Only start grazing when grass seedlings have become strong, shortly before winter. Rather concentrate grazing on those camps with little or no established perennial grasses. Combine livestock herds so that fewer camps are used at any given time and more camps can rest to allow perennial grass seedlings to establish successfully.

If your farm had only annual grasses for years before the drought, the grass pasture will be annual in perpetuity. For the short month of February, livestock were in paradise. Annual grasses were still young and plentiful, thanks to good rains falling in short succession.

“In hot and dry December and January, there was no grass as there was too little rain for the heat we experienced. From March onwards, annual grasses will seed and their nutritive value will plummet. The demand for expensive, quality licks rises accordingly,” Rothauge says.

How does one graze an annual grass pasture?

“Keep it short, prevent the grasses from maturing and seeding to conserve their nutritive value, make hay early (in March) from underutilised camps before annual grasses mature and buy additional hay.

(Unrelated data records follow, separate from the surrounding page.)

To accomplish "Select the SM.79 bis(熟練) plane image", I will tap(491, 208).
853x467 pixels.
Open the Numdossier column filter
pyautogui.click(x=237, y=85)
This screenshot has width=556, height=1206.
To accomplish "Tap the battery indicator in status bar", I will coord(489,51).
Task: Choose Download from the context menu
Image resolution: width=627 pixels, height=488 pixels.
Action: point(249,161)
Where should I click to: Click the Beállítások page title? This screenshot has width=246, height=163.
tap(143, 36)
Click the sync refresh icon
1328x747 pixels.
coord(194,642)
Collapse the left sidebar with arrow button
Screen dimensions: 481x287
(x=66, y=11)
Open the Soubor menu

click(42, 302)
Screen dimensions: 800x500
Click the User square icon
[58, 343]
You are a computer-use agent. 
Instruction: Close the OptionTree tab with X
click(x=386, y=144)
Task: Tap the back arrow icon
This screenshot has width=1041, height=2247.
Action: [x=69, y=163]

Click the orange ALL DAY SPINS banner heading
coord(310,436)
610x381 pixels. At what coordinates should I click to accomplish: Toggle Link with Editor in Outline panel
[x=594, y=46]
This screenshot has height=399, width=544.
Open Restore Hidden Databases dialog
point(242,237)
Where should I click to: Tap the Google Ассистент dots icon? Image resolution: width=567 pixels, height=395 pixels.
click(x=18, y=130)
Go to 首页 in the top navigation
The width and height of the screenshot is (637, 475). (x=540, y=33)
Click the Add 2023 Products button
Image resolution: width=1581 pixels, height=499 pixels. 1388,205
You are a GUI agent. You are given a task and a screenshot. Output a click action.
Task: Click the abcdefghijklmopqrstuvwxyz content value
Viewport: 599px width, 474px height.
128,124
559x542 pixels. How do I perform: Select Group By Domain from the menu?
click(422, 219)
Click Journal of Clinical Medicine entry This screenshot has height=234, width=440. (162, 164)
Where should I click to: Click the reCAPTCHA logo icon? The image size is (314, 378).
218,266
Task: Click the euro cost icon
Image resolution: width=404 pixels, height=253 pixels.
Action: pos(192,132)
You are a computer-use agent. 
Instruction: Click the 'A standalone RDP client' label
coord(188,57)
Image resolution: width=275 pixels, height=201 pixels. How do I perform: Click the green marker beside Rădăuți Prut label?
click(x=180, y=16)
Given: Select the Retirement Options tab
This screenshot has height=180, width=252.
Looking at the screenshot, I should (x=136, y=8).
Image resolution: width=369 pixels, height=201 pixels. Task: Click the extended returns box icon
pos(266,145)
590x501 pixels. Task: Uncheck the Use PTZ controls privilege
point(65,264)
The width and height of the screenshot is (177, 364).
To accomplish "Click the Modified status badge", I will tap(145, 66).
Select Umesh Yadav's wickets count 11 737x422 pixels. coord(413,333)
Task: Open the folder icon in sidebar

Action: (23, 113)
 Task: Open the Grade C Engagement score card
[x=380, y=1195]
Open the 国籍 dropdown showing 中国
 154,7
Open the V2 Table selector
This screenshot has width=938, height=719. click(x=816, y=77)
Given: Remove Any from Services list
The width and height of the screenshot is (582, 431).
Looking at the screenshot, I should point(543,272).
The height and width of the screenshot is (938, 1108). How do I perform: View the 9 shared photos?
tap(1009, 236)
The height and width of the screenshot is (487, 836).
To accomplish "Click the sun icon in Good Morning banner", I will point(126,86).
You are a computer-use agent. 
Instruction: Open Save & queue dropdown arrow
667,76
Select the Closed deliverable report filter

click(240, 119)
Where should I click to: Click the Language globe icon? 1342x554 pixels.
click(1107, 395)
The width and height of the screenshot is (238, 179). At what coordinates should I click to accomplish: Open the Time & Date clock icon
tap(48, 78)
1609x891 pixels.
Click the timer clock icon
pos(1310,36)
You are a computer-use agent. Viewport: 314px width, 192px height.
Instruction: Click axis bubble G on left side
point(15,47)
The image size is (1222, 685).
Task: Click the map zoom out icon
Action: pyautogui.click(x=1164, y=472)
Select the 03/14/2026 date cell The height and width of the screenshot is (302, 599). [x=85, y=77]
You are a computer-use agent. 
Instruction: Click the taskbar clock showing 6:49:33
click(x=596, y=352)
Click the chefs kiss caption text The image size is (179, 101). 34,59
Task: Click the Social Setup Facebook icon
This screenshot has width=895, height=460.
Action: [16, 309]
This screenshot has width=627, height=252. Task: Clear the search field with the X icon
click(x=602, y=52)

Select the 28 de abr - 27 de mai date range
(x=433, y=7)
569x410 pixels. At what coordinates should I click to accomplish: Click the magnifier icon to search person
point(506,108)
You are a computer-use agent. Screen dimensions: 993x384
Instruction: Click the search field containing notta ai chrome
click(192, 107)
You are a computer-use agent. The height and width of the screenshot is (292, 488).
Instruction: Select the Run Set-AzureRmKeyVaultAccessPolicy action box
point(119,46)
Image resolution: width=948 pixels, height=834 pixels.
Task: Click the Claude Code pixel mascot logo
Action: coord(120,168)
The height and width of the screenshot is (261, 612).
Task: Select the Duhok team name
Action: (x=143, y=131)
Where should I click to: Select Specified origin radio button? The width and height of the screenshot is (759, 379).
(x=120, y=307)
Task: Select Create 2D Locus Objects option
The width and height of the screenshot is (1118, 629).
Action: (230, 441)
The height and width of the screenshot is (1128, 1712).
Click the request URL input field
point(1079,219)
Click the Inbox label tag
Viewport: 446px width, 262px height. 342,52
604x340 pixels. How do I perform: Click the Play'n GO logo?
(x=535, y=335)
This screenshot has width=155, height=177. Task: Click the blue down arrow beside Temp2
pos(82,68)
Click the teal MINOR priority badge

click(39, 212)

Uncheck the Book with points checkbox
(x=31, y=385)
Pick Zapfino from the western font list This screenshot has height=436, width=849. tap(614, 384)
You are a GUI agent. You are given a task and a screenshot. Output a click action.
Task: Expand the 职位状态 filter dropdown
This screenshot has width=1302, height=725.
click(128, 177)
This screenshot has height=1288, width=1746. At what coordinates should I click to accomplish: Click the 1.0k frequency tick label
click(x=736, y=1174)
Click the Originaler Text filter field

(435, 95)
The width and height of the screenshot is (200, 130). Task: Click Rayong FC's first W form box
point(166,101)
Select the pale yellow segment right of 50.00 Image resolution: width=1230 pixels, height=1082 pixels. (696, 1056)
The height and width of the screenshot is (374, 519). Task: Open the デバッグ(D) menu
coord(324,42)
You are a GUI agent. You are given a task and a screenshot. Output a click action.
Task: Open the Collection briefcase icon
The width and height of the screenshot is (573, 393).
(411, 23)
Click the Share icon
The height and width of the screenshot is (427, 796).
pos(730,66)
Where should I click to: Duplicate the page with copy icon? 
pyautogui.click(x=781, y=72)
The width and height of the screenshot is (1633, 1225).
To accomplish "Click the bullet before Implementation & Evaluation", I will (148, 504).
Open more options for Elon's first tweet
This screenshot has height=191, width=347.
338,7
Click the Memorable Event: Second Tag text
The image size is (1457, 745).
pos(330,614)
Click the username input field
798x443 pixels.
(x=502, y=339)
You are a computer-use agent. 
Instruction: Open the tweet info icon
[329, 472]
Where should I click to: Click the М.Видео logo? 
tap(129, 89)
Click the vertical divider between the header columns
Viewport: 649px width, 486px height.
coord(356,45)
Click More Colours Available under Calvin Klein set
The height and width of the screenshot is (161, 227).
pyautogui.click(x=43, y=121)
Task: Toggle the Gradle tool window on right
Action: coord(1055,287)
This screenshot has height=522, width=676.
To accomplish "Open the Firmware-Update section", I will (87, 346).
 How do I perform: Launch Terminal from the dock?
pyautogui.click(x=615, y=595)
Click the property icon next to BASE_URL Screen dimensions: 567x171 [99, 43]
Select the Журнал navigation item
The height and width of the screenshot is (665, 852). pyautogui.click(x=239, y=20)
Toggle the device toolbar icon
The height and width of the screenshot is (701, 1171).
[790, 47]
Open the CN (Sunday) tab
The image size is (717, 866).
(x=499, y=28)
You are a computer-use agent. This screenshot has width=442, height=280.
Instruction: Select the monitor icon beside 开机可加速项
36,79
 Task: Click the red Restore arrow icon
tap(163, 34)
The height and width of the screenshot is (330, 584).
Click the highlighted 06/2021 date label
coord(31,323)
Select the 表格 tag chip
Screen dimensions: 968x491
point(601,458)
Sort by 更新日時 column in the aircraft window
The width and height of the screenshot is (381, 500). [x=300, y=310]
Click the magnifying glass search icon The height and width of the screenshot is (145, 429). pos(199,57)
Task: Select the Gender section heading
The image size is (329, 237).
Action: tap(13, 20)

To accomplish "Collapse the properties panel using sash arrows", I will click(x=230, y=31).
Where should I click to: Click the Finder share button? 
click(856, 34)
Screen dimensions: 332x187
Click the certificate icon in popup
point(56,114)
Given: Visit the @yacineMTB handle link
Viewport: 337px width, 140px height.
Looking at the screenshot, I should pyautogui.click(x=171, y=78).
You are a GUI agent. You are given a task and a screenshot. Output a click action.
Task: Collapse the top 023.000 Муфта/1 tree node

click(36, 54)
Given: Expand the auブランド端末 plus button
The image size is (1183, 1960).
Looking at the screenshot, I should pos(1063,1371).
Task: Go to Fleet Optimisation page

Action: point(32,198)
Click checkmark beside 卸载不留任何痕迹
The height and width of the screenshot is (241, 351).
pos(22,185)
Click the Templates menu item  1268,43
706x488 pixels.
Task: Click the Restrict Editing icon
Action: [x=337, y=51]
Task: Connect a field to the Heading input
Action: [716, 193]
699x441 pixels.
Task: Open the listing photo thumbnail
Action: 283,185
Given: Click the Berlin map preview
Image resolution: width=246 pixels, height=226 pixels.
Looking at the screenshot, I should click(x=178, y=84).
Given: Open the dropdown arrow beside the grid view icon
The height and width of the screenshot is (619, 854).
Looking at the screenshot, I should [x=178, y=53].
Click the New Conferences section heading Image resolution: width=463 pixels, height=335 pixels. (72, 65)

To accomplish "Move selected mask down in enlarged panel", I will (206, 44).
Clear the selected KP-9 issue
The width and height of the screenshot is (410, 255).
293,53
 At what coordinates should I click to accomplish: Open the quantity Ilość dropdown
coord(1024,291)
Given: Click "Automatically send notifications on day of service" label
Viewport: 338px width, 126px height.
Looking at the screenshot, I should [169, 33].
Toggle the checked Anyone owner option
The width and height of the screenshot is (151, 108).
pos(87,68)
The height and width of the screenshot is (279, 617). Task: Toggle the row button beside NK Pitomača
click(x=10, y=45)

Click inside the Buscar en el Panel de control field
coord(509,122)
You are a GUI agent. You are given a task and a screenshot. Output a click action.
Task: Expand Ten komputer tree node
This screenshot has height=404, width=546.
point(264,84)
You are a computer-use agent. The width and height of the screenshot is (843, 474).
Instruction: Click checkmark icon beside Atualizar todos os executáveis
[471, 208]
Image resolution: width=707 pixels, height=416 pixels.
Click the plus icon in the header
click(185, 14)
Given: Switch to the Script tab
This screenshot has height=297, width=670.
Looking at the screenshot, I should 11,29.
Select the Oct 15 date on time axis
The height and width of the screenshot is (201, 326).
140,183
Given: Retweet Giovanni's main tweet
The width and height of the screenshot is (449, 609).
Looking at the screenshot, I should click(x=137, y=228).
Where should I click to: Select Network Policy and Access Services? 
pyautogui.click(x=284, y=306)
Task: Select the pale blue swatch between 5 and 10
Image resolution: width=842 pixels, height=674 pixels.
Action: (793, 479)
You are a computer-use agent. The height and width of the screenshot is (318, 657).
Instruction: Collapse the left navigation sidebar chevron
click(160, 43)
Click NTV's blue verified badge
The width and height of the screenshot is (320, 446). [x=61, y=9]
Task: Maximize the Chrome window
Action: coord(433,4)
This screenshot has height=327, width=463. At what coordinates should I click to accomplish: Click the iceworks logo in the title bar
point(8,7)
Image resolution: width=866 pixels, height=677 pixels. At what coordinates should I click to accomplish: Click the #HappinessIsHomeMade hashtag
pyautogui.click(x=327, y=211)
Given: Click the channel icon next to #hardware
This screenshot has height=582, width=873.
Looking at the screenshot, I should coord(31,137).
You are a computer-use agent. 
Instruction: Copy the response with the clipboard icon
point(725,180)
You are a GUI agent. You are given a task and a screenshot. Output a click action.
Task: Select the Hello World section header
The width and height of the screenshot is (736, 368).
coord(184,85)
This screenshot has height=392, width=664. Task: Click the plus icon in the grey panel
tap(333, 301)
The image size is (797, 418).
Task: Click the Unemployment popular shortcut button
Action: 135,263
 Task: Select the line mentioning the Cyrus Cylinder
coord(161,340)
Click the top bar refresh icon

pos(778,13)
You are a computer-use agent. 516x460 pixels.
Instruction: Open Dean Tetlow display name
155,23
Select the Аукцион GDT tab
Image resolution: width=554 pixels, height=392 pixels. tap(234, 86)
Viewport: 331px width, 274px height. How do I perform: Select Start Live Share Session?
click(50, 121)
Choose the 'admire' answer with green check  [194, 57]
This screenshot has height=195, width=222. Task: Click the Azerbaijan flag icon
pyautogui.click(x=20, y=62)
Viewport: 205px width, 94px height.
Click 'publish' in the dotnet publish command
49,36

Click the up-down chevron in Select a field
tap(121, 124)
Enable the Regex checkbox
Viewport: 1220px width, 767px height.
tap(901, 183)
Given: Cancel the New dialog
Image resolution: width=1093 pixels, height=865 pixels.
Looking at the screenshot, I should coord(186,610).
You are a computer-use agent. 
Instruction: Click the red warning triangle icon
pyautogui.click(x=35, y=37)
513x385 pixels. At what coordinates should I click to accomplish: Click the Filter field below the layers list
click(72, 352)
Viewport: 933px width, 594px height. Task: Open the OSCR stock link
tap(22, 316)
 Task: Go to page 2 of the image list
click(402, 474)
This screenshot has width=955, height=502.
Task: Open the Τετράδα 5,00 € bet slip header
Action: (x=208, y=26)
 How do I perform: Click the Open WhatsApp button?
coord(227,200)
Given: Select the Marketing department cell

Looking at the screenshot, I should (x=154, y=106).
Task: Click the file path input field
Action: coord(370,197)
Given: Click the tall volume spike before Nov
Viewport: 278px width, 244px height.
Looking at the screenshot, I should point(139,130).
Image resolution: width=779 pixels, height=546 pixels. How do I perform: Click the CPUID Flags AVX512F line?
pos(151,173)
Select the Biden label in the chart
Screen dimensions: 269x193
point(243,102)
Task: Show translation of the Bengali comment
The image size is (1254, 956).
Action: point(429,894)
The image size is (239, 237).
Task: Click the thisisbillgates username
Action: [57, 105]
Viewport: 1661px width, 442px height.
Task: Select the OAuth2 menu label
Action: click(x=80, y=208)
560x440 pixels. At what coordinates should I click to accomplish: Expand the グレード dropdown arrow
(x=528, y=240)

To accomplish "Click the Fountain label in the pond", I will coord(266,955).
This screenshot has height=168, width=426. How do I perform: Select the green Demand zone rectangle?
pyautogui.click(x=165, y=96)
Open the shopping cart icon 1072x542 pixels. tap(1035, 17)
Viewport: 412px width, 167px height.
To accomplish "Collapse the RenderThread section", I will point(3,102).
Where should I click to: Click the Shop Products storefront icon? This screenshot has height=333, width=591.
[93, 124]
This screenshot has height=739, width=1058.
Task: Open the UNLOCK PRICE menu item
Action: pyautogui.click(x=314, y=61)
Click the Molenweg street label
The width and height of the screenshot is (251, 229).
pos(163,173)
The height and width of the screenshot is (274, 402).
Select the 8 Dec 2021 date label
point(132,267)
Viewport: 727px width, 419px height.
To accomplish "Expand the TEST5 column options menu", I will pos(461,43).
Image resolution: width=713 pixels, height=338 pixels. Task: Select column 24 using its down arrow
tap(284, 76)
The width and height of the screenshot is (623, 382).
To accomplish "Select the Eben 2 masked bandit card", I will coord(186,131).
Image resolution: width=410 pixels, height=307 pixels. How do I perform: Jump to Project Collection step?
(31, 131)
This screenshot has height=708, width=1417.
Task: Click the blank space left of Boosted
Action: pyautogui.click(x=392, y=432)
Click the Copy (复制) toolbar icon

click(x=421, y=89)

Build a fodder bank for when the rains cease, because then annual growth stops too,” he says.

If the rains come late next season, or fail, you will need that hay. But it will be ridiculously expensive then, so rather buy now and invest the “opportunity savings” in a decent, covered hay shed. The man-made drought with its associated crisis management, high lick costs and purchase of additional fodder will be with you for as long as your grass sward is annual. Bankruptcy is not inevitable, but keeping afloat will be a struggle.

Short times of boom followed by long periods of bust. Sound familiar? The only way to escape this vicious cycle that has you dancing on the edge of farming failure is to convert your farm's grass sward from annual to perennial. This will take a lifetime and success is not guaranteed. Improving rangeland condition is tricky and has many interacting variables.

Careful thinning of encroacher bush while keeping the ground well covered, restricting rainwater run-off, sowing-in seeds of perennial grasses that cannot be bought anywhere and changing to adaptive rotational grazing are all part of the answer.

“But one drought can wipe out the progress of several good years. So start early and stay the course. Your current predicament should convince you that there is no alternative to rangeland improvement,” concludes Rothauge.